The endless growth of Frightfest can be frustrating: sure the more prestigious the festival gets, the more exclusive the line-up becomes but it also means more and more people will be vying for tickets.
What can escape a lot of people’s attention however is the availability of the Discovery Screen: a smaller space dedicated to highlighting some of the smaller but highly interesting genre films out there. Those who will be sticking their heads into the Discovery screen this year will find themselves confronted by some true gems and to help you discover these gems we’ve put together a brief guide with the best of the fest.
So without further ado here’s our guide to little screen that could:
A Horrible Way To Die
A beautiful slow-burner of a film, Adam Wingard’s meticulously constructed exercise in character and mood plays like the distant causing of the type of Independent films favoured at Sundance.
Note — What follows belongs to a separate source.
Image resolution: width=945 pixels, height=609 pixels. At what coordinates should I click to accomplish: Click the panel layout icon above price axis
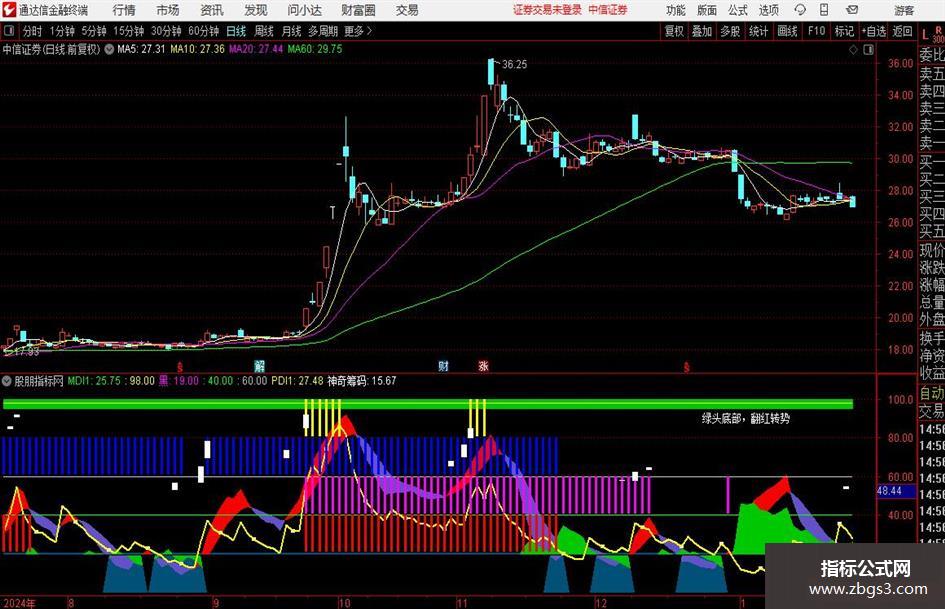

Focusing on two seemingly disparate storyline, Wingard tells the story Sarah, a recovering alcoholic, who also has some fairly disturbing skeletons in the cupboard and Garrick Turrell, a serial killer who has just escaped confinement and is travelling towards something or someone.
It’s fairly clear that these two stories are set to clash but how they do clash is only one of the many intriguing details in this well-observed film. Guaranteed to remain with you long after the credits rolls ‘ A horrible way to die’ heralds the arrival of a true original.
Blood Runs Cold
First impressions can be misleading: first look at this slasher from Sweden can fool anyone into thinking that this is just another run-of-the-mill genre entry.
And to some extent such judgement would not be too far of the mark: dodgy acting and a less than stellar script mar this little gem badly in the first act. The setup of the film offers nothing original with Winona returning to her hometown and running into her ex-boyfriend Richard. Along with Richard’s friend Carl and his girlfriend Liz, the foursome make their way to the creepy old house Kate is renting whilst she’s in town. However as the night draws on, a strange song is heard on the radio and something malignant watches them all.
However once the killings start, nothing can stand in the way of the impressive stunts, the innovative kills and the truly frightening and impressive stalker in what can only be described as a micro-budge gem. I can’t think of any better way to spend a lazy afternoon!
The Man Who Saw Frankenstein Cry
Although Paul Naschy might be relatively unknown in UK, he is a true legend, the man who brought us the Daninsky legacy, the Spanish mummy and some timely critique of Spanish Fascism; and in this wonderful documentary genre audiences can find out exactly what made him so great.
Covering the entire length of his life and career and featuring interviews with not only his colleagues but also his family and famous admirers; ‘The Man Who Saw Frankenstein Cry’ is hands-down one of the best horror documentaries of the last 30 years. Guaranteed to leave you with a lump in your throat and utterly unmissable.
A brother and sister run away from home to find sanctuary in a nature reserve only for the sister to end up into the trap of a deranged killer – sounds simple right?
Now consider the film is from Israel and acts as a social commentary, too – welcome to the twisted world of ‘Rabies’.
Trying to film Israel’s first slasher film might seem like a fool’s errand at first but when the result is as unique and distinct as ‘Rabies’ even the harshest critics will have to fall in line.
Mixing as many sub genres of horror as you can imagine and touching on wildly subversive hot topics, ‘rabies’ is further proof that there is always something more to be said in something as staid as the traditional slasher film.
If you enjoyed ‘Martin’ or ‘The Hunger’ then ‘The Midnight Son’s a no brainer – Scott Leberecht’s updated vampire story is a stylish and unusual commentary and what might be the horror genre’s most standard character. Mixing the staples of indie cinema with vampiric myths the director creates a unique approach that will please even the most jaded viewer.
The Devil’s Business
So we did not get a chance to view The Devil’s Business before the festival – but it remains one of the most exciting titles on our list. Sean Hogan’s Pinter inspired tale of two hit man waiting for their target is bound to intrigue and dazzle in equal measure – so try and not miss the chance to experience it at the Festival!